**Énoncé 1:**
Dans le récit ci-dessous, condensez en deux ou trois phrases le paragraphe qui commence par « Il annonçait de la neige ». Conservez-en les faits principaux.

**Texte cité:**
****************

Faire front aux imprévues

Il annonçait de la neige dans la nuit du vendredi à samedi. J’avais une pensée pour le blanc et doux week-end à venir. La température prédisposait aux activités de glisse, j’anticipais déjà les éclats de rire des enfants, leurs joues rougies et leurs yeux pétillants d’une première bordée. Le moment propice à se livrer à notre tradition de cueillette de sapin était tout indiqué en cette fin novembre. J’avais hâte de bâtir de joyeux souvenirs en famille !
Au petit matin, à bord de mon véhicule, j’empruntai le même chemin de terre qu’à l’habitude. Quinze minutes me séparaient de l’hôpital, mon lieu de travail. J’étais sur mon erre d’aller. J’écoutai Paul Arcand taquiner ses collègues à propos de l’énigme thématique de la semaine. Une grosse tache beige m’a soudain bloqué la vue. Les coussins gonflables se sont déployés. Au même moment, j’entendais un bruit sourd de fracas. De la vitre cassée, ou de la tôle froissée ou les deux, je n’en avais pas la moindre idée. J’ai enfoncé le frein. M’apercevant que je glissais dangereusement vers le fossé, à la lisière de la forêt, j’actionnai le frein à main, un peu en proie à la panique.

****************

**Données fournies:**
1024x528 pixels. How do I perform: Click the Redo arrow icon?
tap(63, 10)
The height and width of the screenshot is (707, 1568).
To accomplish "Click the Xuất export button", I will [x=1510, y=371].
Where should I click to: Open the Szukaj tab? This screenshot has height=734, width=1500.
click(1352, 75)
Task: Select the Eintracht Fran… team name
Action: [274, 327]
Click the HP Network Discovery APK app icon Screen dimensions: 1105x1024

****************

**Énoncé 2:**
Recopiez tel quel le passage de la liste qui va de la ligne contenant « The height and » jusqu'à la fin de cette liste, bornes comprises.

**Bonne réponse 1:**
De la neige était annoncée pour la nuit du vendredi au samedi, ce qui promettait un week-end blanc propice aux activités de glisse et à la joie des enfants devant une première bordée. En cette fin novembre, le moment était tout indiqué pour la tradition familiale de cueillette de sapin, et j'avais hâte de bâtir de joyeux souvenirs en famille.

**Bonne réponse 2:**
The height and width of the screenshot is (707, 1568).
To accomplish "Click the Xuất export button", I will [x=1510, y=371].
Where should I click to: Open the Szukaj tab? This screenshot has height=734, width=1500.
click(1352, 75)
Task: Select the Eintracht Fran… team name
Action: [274, 327]
Click the HP Network Discovery APK app icon Screen dimensions: 1105x1024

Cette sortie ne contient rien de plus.